Duby e a Historiografia Tradicional. Nesse mesmo período de novos caminhos, o autor
produziu biografia e narrativas históricas partindo da mesma premissa e justificativa que para
o bem da História e utilizando a inteligência historiográfica – história problema, social e das
mentalidades de uma maneira criativa e perspicaz o historiador pode produzir trabalhos tidos
como tradicionais com uma abordagem da história móvel. A biografia El Mariscal () e narrativa
histórica Le Diamanche de Bouvines (descrição dos fatos de uma batalha) ambas as obras
traduzem de maneira detalhista a identidade historiográfica de Duby com base no método da
“micro história”, assim como em todas as suas obras. O autor mesmo indo de encontro ao
método de Annales nestas duas obras supracitadas ainda continuou utilizando as suas técnicas
e métodos de análise e escrita da história com foco nos “pequenos” (pessoas comuns) em
detrimento aos “grandes” (protagonistas, exemplo, reis e generais), assim como, a sua busca
incansável pela compreensão dos aspectos sociais com base nas mentalidades, da vida do dia a
dia do período em questão, e as implicações e relações destes elementos com os grandes e
valorosos fatos e acontecimentos históricos. É explícito que para Duby os tais e tidos mistérios
da História estão concentrados no cerne da “micro história” e cabe ao historiador se debruçar
nos elementos que compõem este contexto.
Georges Duby mesmo tendo a compreensão e entendimento sobre o valor do fazer
história através do uso da “micro história” admite não ter atingindo essa finalidade na obra
sobre a Idade Média justamente pelo fato de ter analisado a sociedade medieva de maneira
fragmentada e relegou uma parte que compunha a mesma, no caso as “mulheres medievas”. A
obra explica que este equívoco admitido por Duby não foi algo intencional, planejamento e sim
os aspectos sociais medievos sobre as “mulheres” não foram devidamente investigados,
analisados devido à falta de fontes contundentes, e as poucas que o autor encontrou foram
escritas por “homens” e não pelas próprias, ou seja, os documentos detinham uma visão
masculina das mentalidades, cotidiano, aspectos sociais, políticos, relações e interações das
mulheres medievas no período medieval dos séculos XI ao XII. Desse modo, não traria a luz
informações das mulheres medievas em consonância com fatos próximos a realidade da época
e sim um vislumbre de terceiros e distorcidos.

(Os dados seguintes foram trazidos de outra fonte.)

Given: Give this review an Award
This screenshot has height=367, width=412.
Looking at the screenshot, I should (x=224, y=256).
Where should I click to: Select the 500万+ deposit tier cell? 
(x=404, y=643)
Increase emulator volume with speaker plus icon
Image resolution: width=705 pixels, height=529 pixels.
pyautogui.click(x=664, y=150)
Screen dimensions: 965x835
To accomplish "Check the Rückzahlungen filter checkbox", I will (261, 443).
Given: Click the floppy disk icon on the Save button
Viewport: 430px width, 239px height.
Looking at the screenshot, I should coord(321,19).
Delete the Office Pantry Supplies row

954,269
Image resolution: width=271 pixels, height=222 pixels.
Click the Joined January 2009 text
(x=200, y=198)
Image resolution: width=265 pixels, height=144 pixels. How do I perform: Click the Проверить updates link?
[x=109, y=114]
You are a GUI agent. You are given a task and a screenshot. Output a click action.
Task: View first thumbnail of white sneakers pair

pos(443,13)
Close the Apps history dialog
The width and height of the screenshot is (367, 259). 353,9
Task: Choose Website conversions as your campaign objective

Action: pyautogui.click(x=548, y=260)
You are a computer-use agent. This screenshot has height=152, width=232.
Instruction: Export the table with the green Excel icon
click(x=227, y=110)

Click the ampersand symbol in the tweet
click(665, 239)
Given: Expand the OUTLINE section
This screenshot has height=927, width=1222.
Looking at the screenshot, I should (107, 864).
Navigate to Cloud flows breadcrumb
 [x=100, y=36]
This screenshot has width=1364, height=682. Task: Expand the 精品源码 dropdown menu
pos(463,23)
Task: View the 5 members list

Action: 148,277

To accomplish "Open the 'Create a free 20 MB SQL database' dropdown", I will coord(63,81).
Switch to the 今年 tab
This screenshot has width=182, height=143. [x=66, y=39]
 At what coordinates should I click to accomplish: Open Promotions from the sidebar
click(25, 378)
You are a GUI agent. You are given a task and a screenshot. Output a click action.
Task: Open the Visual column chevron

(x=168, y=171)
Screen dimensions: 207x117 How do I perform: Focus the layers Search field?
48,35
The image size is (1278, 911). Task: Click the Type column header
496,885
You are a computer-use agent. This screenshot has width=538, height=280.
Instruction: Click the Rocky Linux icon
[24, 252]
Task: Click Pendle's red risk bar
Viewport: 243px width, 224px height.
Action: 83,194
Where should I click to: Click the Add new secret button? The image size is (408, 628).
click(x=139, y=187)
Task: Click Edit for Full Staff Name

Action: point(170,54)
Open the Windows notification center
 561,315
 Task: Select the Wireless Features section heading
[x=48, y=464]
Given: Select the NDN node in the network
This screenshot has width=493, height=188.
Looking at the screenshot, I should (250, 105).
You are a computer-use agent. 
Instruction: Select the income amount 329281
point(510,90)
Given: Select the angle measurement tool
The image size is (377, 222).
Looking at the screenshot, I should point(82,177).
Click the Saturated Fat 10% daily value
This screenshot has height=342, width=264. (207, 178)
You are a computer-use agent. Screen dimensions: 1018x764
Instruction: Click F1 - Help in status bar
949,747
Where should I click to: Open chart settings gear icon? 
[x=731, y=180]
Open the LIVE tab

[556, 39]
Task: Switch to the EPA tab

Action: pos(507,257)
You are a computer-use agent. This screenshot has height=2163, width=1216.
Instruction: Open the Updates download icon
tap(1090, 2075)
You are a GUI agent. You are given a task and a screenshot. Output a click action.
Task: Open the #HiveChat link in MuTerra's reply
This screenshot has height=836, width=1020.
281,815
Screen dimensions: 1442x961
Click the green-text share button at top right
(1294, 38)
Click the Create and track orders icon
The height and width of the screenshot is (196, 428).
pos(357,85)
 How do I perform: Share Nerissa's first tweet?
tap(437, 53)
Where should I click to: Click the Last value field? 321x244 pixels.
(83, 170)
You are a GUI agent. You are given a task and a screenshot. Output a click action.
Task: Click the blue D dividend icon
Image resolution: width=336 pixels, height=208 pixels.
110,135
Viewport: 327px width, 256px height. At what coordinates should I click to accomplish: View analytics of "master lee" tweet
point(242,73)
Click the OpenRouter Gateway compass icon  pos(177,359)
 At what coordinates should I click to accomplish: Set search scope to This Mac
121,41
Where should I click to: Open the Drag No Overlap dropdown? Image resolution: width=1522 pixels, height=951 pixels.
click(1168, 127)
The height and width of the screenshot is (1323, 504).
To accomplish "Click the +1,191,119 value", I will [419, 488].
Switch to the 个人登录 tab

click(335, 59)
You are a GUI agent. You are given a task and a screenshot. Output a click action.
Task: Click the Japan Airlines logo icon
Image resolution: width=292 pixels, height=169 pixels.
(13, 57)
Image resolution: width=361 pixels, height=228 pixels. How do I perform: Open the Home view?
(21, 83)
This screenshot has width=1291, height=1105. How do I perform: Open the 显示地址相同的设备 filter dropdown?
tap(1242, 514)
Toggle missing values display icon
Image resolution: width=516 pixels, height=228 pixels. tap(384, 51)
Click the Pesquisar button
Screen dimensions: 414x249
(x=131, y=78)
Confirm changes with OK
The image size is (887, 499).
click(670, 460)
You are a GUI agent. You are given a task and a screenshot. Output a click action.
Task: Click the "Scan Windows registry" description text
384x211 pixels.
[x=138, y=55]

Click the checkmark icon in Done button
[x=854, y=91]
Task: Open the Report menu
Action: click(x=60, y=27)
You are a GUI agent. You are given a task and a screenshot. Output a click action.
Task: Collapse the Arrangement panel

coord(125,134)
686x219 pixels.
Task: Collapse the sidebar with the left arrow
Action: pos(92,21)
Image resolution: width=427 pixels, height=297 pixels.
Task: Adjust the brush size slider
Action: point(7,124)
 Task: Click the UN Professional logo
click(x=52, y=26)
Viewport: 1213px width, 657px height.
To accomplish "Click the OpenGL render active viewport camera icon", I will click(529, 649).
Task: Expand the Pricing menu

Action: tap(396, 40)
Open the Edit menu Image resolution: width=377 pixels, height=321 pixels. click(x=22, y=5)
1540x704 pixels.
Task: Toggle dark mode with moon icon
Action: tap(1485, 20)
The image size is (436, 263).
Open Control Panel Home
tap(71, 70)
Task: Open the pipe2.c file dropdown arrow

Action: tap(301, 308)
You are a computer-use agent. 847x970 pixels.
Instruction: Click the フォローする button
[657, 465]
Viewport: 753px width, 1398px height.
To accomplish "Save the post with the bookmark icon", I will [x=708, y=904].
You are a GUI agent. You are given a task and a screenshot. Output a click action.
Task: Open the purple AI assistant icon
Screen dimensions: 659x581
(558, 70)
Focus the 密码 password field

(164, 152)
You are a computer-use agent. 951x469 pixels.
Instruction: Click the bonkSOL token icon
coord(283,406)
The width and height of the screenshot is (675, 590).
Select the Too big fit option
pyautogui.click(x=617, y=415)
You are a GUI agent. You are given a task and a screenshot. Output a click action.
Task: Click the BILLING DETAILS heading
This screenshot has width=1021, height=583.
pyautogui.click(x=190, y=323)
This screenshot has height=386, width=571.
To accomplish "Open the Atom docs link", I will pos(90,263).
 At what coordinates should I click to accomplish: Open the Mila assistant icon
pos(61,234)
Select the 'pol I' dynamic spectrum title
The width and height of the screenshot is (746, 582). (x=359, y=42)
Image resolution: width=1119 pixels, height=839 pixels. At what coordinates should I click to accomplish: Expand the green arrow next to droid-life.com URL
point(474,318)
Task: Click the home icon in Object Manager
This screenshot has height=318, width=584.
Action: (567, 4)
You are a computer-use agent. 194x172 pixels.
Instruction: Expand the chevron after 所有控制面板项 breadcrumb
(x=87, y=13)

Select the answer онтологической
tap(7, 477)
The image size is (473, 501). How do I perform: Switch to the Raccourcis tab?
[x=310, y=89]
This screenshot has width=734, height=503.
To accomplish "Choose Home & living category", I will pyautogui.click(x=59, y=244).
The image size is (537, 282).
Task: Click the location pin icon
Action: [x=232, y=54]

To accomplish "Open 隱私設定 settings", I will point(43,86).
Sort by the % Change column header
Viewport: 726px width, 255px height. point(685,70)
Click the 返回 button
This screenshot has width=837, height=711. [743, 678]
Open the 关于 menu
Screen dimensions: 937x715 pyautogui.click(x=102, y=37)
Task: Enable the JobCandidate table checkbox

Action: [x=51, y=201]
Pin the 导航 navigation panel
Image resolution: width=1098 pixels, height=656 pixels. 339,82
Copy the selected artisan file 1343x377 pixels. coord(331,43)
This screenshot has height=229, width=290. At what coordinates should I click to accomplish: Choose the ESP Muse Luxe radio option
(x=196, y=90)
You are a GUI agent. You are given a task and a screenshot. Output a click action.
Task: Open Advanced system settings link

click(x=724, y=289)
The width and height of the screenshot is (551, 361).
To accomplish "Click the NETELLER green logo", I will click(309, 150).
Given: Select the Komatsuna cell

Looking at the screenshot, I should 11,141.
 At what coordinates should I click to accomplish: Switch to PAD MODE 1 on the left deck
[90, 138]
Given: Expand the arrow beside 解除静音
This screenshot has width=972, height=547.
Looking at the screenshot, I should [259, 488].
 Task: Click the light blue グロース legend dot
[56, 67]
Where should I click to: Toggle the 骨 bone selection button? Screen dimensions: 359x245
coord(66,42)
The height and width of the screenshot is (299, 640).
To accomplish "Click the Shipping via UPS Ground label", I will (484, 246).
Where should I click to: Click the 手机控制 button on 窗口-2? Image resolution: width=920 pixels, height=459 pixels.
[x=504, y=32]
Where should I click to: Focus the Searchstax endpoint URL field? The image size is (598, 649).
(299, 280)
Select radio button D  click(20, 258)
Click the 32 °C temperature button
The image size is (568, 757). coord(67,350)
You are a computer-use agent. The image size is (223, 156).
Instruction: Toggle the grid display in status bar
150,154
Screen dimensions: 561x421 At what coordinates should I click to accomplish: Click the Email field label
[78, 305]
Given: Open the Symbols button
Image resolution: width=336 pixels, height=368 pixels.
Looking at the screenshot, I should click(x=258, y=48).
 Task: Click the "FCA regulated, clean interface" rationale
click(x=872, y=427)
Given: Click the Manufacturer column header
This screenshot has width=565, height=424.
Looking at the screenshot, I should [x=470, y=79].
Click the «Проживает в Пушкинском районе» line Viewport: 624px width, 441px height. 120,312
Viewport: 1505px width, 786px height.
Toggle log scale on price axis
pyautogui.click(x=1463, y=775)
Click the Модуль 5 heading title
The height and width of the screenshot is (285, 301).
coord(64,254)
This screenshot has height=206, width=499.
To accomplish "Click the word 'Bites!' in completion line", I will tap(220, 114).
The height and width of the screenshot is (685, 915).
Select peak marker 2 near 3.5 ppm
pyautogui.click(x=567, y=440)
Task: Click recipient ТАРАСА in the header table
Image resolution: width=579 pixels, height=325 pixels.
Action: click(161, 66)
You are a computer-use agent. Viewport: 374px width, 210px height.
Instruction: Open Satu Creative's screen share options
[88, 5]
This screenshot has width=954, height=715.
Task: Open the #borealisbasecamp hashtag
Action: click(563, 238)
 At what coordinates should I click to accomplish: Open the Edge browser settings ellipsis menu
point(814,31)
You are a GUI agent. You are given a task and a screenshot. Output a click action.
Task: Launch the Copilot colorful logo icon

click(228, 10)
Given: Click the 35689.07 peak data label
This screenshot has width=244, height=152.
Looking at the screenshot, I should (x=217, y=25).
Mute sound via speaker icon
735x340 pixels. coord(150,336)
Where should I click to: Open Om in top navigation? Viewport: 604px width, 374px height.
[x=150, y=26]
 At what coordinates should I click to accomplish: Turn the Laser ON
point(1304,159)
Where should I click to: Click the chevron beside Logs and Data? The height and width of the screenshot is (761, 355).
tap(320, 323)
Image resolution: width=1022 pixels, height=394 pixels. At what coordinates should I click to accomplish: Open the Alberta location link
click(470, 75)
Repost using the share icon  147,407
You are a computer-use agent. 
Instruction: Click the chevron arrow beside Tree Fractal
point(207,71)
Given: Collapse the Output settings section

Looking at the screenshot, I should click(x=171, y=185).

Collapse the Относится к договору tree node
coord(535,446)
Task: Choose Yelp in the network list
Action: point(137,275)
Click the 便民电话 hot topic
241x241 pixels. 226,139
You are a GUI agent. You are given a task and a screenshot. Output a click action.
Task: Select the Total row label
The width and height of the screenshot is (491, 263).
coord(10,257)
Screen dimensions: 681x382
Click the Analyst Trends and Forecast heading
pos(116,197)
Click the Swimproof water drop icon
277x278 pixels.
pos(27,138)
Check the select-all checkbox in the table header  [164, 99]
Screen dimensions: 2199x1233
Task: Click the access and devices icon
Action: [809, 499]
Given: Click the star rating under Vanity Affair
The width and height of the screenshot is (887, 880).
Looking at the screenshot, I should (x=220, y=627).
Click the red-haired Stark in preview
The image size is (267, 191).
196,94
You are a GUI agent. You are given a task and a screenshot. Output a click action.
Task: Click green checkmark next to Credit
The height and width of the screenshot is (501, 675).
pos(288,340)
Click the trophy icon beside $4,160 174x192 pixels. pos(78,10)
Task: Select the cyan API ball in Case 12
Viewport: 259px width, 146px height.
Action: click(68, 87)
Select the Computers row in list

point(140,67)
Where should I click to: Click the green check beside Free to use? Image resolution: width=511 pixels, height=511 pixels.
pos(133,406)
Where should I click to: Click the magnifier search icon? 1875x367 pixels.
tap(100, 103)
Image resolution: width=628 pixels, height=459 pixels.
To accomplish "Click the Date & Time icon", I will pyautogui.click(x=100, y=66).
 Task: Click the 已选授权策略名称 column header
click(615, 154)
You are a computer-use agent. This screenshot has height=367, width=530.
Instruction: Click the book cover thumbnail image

Desse modo, compreende-se que a historiografia de Georges Duby segue métodos e
técnicas de natureza sistêmica, interdisciplinar e tem como fundamentação a concepção que a
história é “móvel”, “imutável” e “dinâmica” e a partir desta premissa os historiadores devem
fazer a história com base na investigação da “micro história” e principalmente não buscar
chegar a uma conclusão, uma verdade absoluta. Pelo contrário o trabalho historiográfico deve
ficar em aberto, incluso como a natureza de qualquer pesquisa científica no aspecto das ciências
humanas. Exemplo, é a sua obra sobre a sociedade medieva que deixou em aberto a sua
compreensão justamente para que outros pesquisadores possam dar continuidade ou concluir
de fato o que ele começou. E no aspecto do surgimento de novas evidências, registros e fontes
sobre este objeto de estudo ou até mesmo dos aspectos que não foram pesquisados é trabalho
de outros historiadores produzir estudos que venham refutar o seu trabalho.